- TASK BRIEF
Each line from the one that has "Select the Fill Color bucket icon" through the final line of the listing is to be written out exactly, and no other line is.

- LISTED ENTRIES
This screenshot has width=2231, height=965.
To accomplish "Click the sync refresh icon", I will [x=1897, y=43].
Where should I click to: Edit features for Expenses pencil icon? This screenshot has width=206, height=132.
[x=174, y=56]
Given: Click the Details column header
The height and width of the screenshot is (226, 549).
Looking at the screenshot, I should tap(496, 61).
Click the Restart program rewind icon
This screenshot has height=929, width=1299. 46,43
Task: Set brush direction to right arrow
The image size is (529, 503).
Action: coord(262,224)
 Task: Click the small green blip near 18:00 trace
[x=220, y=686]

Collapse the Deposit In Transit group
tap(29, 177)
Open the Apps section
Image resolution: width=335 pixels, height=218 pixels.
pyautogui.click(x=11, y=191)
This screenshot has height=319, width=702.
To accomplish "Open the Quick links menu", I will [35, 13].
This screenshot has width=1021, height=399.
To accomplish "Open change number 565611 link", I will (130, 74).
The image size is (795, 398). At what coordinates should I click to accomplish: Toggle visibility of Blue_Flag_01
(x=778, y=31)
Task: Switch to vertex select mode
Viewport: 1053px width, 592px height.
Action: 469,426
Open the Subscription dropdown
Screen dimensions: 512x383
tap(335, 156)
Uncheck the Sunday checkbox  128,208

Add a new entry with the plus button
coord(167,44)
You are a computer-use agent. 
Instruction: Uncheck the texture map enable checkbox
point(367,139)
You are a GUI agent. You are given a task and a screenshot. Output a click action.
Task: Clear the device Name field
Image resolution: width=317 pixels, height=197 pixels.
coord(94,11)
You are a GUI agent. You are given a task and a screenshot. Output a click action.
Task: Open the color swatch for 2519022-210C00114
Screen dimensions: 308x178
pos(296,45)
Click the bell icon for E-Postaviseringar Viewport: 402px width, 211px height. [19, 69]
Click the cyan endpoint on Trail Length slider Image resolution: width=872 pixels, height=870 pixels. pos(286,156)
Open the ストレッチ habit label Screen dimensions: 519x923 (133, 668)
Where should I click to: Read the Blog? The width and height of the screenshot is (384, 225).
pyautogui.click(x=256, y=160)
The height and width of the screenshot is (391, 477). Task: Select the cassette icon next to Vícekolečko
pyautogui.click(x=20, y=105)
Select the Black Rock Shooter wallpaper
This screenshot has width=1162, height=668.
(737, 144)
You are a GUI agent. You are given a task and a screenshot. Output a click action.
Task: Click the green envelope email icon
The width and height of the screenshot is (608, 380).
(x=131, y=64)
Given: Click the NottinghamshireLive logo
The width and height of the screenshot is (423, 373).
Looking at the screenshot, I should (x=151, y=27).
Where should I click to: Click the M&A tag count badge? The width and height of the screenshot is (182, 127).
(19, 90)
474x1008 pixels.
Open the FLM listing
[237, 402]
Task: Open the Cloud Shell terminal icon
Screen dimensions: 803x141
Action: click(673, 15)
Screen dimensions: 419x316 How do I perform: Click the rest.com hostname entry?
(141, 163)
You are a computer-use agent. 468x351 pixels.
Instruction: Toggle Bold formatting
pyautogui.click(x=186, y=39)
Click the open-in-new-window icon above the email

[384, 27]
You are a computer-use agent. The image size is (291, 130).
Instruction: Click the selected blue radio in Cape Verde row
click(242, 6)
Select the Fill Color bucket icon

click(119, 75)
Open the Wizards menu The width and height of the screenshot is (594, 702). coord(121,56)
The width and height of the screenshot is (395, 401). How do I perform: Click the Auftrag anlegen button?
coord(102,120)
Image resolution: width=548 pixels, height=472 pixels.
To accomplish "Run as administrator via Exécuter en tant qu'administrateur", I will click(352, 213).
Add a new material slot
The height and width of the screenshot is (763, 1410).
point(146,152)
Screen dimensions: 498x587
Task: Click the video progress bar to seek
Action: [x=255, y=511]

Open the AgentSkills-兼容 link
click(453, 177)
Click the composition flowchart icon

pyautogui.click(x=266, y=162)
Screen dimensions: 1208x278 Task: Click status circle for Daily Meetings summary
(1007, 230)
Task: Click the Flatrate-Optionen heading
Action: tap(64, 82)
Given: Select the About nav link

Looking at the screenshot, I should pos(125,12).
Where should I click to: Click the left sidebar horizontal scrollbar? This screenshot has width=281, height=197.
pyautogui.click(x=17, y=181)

- EXERCISE SOLUTION
Select the Fill Color bucket icon

click(119, 75)
Open the Wizards menu The width and height of the screenshot is (594, 702). coord(121,56)
The width and height of the screenshot is (395, 401). How do I perform: Click the Auftrag anlegen button?
coord(102,120)
Image resolution: width=548 pixels, height=472 pixels.
To accomplish "Run as administrator via Exécuter en tant qu'administrateur", I will click(352, 213).
Add a new material slot
The height and width of the screenshot is (763, 1410).
point(146,152)
Screen dimensions: 498x587
Task: Click the video progress bar to seek
Action: [x=255, y=511]

Open the AgentSkills-兼容 link
click(453, 177)
Click the composition flowchart icon

pyautogui.click(x=266, y=162)
Screen dimensions: 1208x278 Task: Click status circle for Daily Meetings summary
(1007, 230)
Task: Click the Flatrate-Optionen heading
Action: tap(64, 82)
Given: Select the About nav link

Looking at the screenshot, I should pos(125,12).
Where should I click to: Click the left sidebar horizontal scrollbar? This screenshot has width=281, height=197.
pyautogui.click(x=17, y=181)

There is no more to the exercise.